Mexico is a beacon of hope for the nearly 300 Haitian immigrants who remained at the US border after the country’s government refused to take them in.
“The truth is that we want to thank the Mexican government for everything they have done,” said Elfred Alcide, 26, who, like other Haitians, wants to take advantage of the opportunity to stay in Mexico.
The dream of arriving in the United States is over, but now they are energized and even smiling as they clean and organize their things at the shelter provided by the government of Ciudad Acuña (Coahuila, North) where they will spend the next few days as they resolve their immigration status.
The spectacle is the finale of a week that caught the world’s attention on the international bridge linking Ciudad Acuña with Del Rio, in the United States, where some 15,000 Haitians reside on both sides of the border with Mexico desperately seeking asylum in it. North country.

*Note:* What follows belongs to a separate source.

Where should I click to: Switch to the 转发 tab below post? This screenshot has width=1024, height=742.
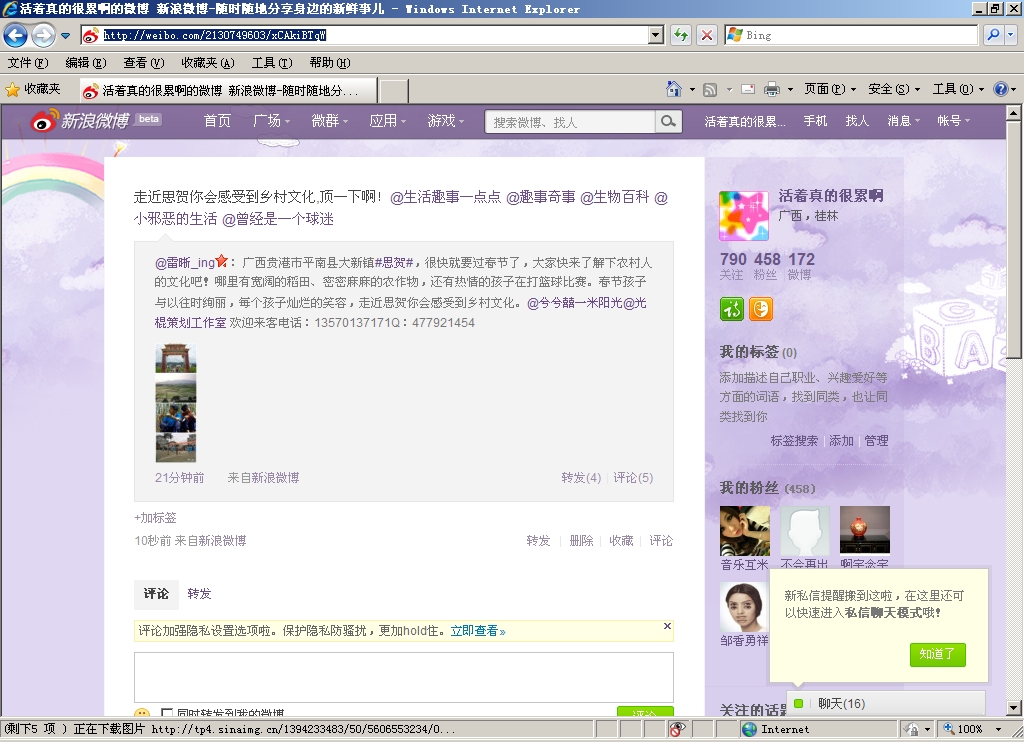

Repression and subsequent mass deportations led hundreds of them to take refuge on the Mexican side, in a park on the banks of the Rio Grande, where they were exposed to sweltering heat of the day, cold nights, and other hardships.
“Most of us were really sick because of the conditions we were in there,” says Alcide, who has leadership skills within the group. He was one of the strictest when he asked Mexican authorities to provide guarantees when they offered to move them, a day after telling them they had to return to Tapachula, on Mexico’s southern border.

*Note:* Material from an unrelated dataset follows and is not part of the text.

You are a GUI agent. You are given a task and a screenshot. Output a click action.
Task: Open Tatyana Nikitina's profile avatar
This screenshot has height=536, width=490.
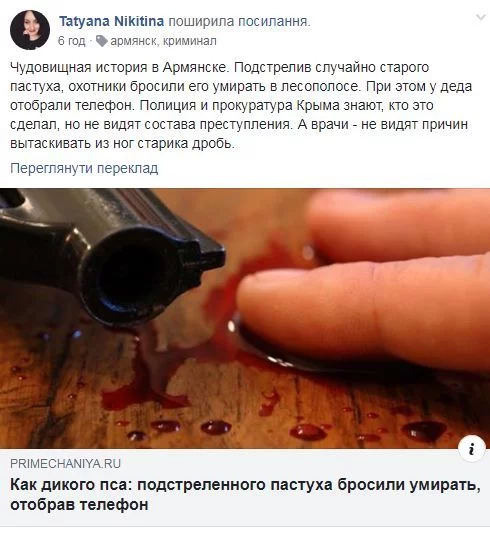(30, 30)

“[Sentí] So scared (…) the authorities had a different word for it,” he recalls. “We didn’t want to believe any of them, so we doubted it very much.”
The crisis came to a head on Friday when Haitians on both sides of the border withdrew.
Following the result, Mexican authorities reopened the pass across the international bridge between Acuña and Del Rio on Saturday afternoon.
Tapachula, 2,500 kilometers south of Ciudad Acuña, has been described by Haitians as “hell,” saturated with tens of thousands of Central Americans and their compatriots, who are barely surviving amid a lack of work and stagnant immigration procedures.
Once inside the Ciudad Acuña sanctuary, many Haitians are seen sweeping and pouring water into the complex’s large courtyard, to mend the dusty environment.
On the sides of the patio, many gather around tables where they can grab donated clothes, canned food, and cleaning products such as deodorant or shampoo. Many children are running and playing.
There is a line for the Medicare area, where at least a number of specialists offer consultations and provide various items, from pain relievers and other essential medications, to condoms or toothbrushes.
The core issue of Caribbean residents continues to organize their stay in Mexico, a process that could begin yesterday or Monday with the arrival of staff from immigration and the Mexican Commission to assist refugees.